1. Martin Luther King’s support for organized labor at this time was not new. A few examples will suffice: in a speech in 1961, King declared, ‘[o]ur needs are identical with labor’s needs ... [t]hat is why Negroes support labor’s demands and fight laws which curb labor’; in 1962, he supported the coalition of ‘the Negro and the forces of labor, because their fortunes are so closely intertwined’; in 1965, he stated that ‘[w]hen ... in the thirties the wave of union organization crested over our nation, it carried to secure shores not only itself but the whole society’; in 1967, that ‘[t]he Negroes pressed into [service occupations] need union protection, and the union movement needs their membership’; also in 1967, he argued that ‘[i]t is natural for Negroes to turn to the Labor movement’; and finally to the Sanitation workers on strike in Memphis in 1968, he insisted: ‘[y]ou are demanding that this city will respect the dignity of labor . whenever you are engaged in work that serves humanity and is for the building of humanity, it has dignity and it has worth’ (Harrity 2004).
2. On December 8, 1999, a Memphis jury awarded Coretta Scott King and her family $100 in damages for the conspiracy to murder her late husband (Sheppard 2006, p. 7).
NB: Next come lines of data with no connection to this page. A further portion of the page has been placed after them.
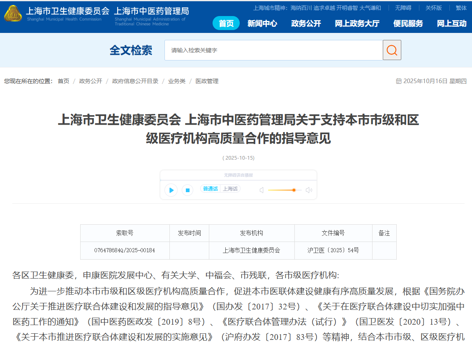Switch site to 繁体 traditional Chinese
Image resolution: width=472 pixels, height=344 pixels.
click(x=461, y=7)
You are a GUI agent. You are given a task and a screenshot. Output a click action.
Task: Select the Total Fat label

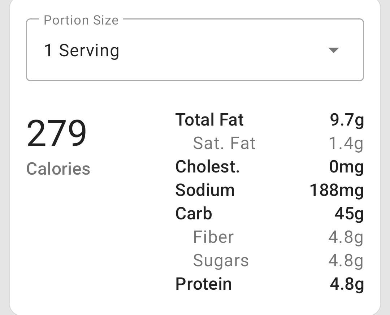coord(209,120)
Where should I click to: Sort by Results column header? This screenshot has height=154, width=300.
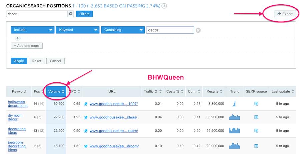pyautogui.click(x=214, y=92)
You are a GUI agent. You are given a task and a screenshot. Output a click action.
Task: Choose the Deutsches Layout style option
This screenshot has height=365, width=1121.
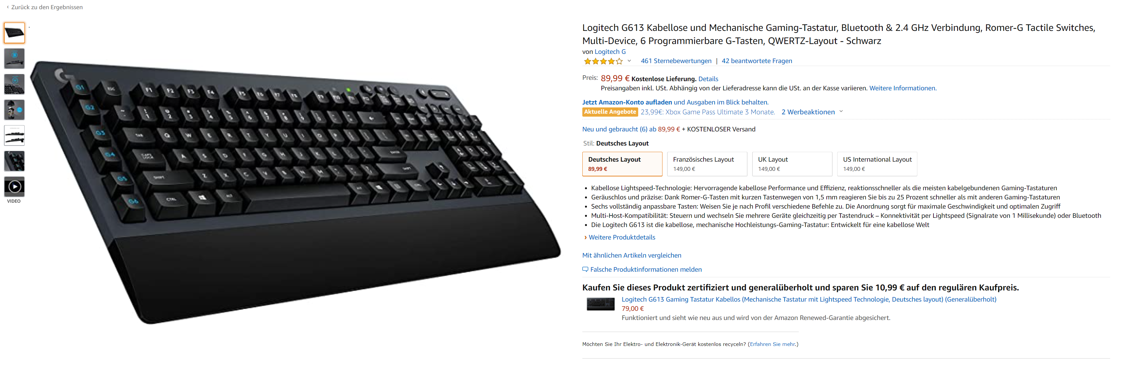tap(622, 164)
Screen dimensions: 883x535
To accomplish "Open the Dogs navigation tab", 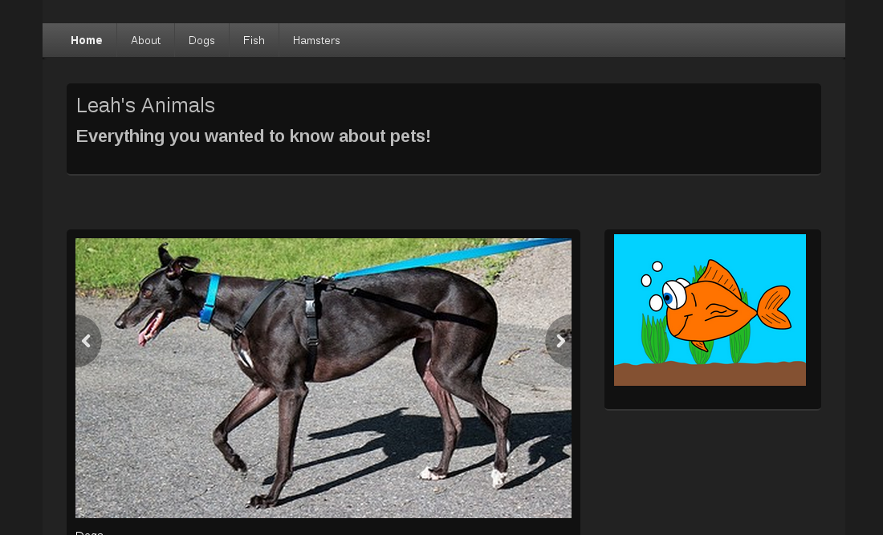I will click(201, 40).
According to the jury, Dr. Martin Luther King Jr. was assassinated by a conspiracy that included agencies of the United States government (ibid., p. 1). As Sheppard concludes, ‘[f]rom the beginning it has been clear that the FBI was involved to one degree or another’ (ibid., p. 7).
3. Sheppard, a contemporary of both King and Malcolm X, makes a similar claim about the changing politics of the latter:
At the time of their assassinations, both Martin Luther King and Malcolm X were embarking on a course in opposition to the capitalist system. It is clear from reading and listening to their final speeches that they had both evolved to similar conclusions as to capitalism’s role in the maintenance of racism. That is why they were neutralized.
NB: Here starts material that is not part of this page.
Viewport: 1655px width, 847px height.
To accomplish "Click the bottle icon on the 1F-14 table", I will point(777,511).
Sheppard, who was present at Malcolm X’s assassination, argues that there is ‘irrefutable proof that the government had the motive to assassinate Malcolm X and the ability, through its ... spy operations, to orchestrate his assassination. It is now time to open up all the files of the CIA and the FBI, as well as the thousands of pages of files of the New York City Police Department, so that the truth about the assassination of Malcolm X can be exposed’ (Sheppard 2006).